*** SOURCE DOCUMENT
Güntisberg (dialect Im Güntschbärg) is a hamlet in the Zürcher Oberland, an outer ward of the municipality of Wald. The settlement core lies at 739 mabove sea level. The highest point(Güpfel) is 763 m abovesea level.

Settlement

In the late 19th century Güntisberg was one of six school communities in the political municipality of Wald.
It also included the hamlet of Mettlen to the west of Güntisberg, the hamlet of Hiltisberg to the south, and the farms of Batzenberg, Gart, Dachsegg, Hagenacher, Schebi, Grossweiher and Widenriet.[1]

The Güntisbergstrasse leads over the Güntisberg and connects Wald with the Hiltisberg. Apart from a school bus from the municipality of Wald, there are no bus routes.
In Güntisberg and Hiltisberg there is one excursion restaurant each.

Geography

Geology

Güntisberg is situated on the south-eastern spur of the Batzberg, south of the settlement centre of Wald, about halfway between the villages of Wald and Eschenbach.
******
*** LISTED RECORDS
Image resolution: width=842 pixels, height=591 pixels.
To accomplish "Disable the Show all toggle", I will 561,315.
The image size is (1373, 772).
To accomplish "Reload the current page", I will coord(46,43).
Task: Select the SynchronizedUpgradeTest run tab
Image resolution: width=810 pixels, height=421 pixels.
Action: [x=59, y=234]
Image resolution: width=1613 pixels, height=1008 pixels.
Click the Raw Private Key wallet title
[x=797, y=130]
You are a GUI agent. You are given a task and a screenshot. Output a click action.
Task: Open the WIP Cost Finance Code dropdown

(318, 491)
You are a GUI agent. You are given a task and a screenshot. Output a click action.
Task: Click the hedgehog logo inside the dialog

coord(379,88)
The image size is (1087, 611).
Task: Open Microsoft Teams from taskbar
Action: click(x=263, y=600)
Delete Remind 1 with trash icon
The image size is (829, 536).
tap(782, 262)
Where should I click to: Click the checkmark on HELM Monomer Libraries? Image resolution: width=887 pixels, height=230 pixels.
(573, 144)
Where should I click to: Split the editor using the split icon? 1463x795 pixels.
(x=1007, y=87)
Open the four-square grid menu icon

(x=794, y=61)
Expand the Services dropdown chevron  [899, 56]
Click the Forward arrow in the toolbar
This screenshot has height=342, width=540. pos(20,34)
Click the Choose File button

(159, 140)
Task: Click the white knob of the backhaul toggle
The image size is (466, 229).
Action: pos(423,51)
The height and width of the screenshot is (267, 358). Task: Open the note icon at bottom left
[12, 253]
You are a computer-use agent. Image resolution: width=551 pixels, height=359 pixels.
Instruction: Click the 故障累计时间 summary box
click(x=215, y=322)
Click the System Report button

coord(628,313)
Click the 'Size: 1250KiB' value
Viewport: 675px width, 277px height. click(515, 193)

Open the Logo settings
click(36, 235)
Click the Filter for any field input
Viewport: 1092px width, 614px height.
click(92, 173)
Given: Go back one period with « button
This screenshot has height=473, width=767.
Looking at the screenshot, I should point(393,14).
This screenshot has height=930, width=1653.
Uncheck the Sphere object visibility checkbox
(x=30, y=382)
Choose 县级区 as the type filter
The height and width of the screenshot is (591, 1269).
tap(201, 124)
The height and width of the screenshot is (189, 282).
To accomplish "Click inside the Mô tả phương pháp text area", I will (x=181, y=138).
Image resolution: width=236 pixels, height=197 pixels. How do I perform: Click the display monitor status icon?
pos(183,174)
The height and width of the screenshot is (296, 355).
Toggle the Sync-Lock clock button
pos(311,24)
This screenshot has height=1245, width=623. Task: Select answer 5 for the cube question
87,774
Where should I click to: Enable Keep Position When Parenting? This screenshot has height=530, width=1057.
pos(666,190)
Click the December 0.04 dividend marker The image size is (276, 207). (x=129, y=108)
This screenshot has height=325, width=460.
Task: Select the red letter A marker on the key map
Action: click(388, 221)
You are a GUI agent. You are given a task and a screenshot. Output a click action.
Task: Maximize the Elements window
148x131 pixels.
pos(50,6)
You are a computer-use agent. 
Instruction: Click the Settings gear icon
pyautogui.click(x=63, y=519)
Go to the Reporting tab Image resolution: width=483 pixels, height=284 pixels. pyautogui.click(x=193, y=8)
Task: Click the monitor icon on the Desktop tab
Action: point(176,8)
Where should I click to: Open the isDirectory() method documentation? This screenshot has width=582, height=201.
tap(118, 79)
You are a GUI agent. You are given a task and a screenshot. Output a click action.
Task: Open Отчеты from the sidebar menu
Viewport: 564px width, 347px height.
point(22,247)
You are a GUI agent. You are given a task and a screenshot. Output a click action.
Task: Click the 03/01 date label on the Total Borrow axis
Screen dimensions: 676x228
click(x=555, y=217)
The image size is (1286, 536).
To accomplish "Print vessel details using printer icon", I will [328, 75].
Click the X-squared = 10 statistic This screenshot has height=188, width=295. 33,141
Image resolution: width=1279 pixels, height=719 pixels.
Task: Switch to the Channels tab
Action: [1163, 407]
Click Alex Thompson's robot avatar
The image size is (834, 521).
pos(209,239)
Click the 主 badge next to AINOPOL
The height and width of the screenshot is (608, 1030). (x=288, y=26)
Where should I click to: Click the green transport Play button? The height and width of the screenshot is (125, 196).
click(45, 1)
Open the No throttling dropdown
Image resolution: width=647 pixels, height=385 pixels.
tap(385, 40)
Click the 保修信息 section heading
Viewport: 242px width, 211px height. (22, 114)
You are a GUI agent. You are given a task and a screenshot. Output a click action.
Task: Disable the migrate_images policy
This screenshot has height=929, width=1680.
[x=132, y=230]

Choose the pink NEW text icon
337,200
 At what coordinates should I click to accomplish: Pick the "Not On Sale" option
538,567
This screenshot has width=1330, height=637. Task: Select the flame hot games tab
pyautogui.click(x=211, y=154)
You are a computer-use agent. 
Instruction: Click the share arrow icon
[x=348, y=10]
******
WHAT IS BEING ASKED :: Say whether each statement agrees with the text on Güntisberg, answering yes or no and quoting the words that decide it: (a) In the late 19th century, Güntisberg was one of six school communities in Wald. (b) Several bus routes serve Güntisberg. (c) The hamlet of Hiltisberg lies to the west of Güntisberg. The material here was taken from a separate source.

RESULT OF THIS TASK ::
(a) Yes: "In the late 19th century Güntisberg was one of six school communities in the political municipality of Wald."
(b) No: "Apart from a school bus from the municipality of Wald, there are no bus routes."
(c) No: "the hamlet of Mettlen to the west of Güntisberg, the hamlet of Hiltisberg to the south"